For my wife’s birthday, we were gifted tickets to Trinity Roots, who were playing at the Wanganui Savage Club in Whanganui. Suffice to say, they were outstanding, and the atmosphere was suitably eclectic and friendly, alcohol flowed freely and clouds of marijuana smoke wafted outside, across the front of the hall.
But it was the venue that really caught my attention. Essentially a large tin shed, it is a remarkable record of New Zealand Pākehā history that is calling out to be shared with a wider audience. If a picture paints a thousand words, then here’s five thousand to start us off:


![Rangatiras [sic]](https://grahamcameron.files.wordpress.com/2013/09/savage-club-4.jpg?w=281&h=300)

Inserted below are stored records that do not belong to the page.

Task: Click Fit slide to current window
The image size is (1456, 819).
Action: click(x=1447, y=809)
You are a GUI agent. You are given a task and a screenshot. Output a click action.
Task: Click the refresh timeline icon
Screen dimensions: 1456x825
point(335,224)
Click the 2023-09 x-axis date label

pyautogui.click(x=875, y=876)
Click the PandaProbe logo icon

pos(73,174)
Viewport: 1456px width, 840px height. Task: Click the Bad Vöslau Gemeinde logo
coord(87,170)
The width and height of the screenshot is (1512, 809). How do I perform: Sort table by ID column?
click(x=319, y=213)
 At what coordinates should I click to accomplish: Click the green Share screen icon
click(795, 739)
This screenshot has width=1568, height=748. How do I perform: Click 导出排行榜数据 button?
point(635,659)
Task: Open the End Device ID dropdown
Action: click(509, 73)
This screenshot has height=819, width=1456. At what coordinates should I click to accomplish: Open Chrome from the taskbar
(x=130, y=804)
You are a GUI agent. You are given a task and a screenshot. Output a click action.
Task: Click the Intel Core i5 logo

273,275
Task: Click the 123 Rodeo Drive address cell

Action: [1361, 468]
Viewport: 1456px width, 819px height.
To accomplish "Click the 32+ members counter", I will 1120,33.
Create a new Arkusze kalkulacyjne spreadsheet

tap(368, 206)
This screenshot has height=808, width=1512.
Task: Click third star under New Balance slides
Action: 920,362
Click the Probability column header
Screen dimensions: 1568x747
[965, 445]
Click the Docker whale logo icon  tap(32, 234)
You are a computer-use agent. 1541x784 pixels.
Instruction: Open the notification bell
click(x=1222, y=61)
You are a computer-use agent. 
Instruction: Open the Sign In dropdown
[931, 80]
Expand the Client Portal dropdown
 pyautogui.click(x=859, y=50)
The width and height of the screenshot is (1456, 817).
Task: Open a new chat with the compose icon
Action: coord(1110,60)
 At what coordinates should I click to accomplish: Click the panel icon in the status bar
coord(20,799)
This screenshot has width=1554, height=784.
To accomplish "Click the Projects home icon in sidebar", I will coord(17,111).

The Savage Club was founded in 1857 in London “to provide rational entertainment and good fellowship”. The name is a joke, named after a poet of poor reputation, Richard Savage. The first New Zealand branch was founded in Dunedin in 1888. Savage Clubs are closely linked with Orphans Clubs, established by people who wanted to gain entry to Savage Clubs that were over-subscribed, consequently they called themselves ‘orphans’. There are 25 clubs throughout New Zealand.
Savage Clubs seem to focus on cabaret and revue style entertainment: skits, practical jokes, music, cross-dressing, and the like. And in New Zealand that manifested itself in a broad Orientalist lampooning of Māori cultural practices in all aspects of their club.
Coat of arms included poorly represented Māori warriors. The Napier Savage Club warrior was chewing on a human femur. The Ode is an interesting Monty Python-esque song with Māori verse (as seen above). The president is known as the Rangatira and is presented with the club taonga, a korowai. The clubs have haka parties who welcome guests, dressed in piupiu, poorly represented moko and holding a variety of Māori weapons. The Wanganui Savage Club is in a hall that is done as a crudely presented marae. Visiting another club is called a raid. And the members are, almost to a person, Pākehā.
The Wanganui Savage Club is our very own Tikitiki Bar, an Orientalist fantasy that provided a testosterone filled chance for men (and latterly women) to dress up as savages, to play act with their projection of the freedom of Māori society. In one sense it feels like a harmless chance to play. On the other hand, it is a crude appropriation of an entire people.
I was overwhelmed, amused and offended. And I really believe it is something that we shouldn’t let fade into nothingness. It is another strand in the development of our relationships as Māori and Pākehā. If you are in Whanganui, it is definitely worth a visit.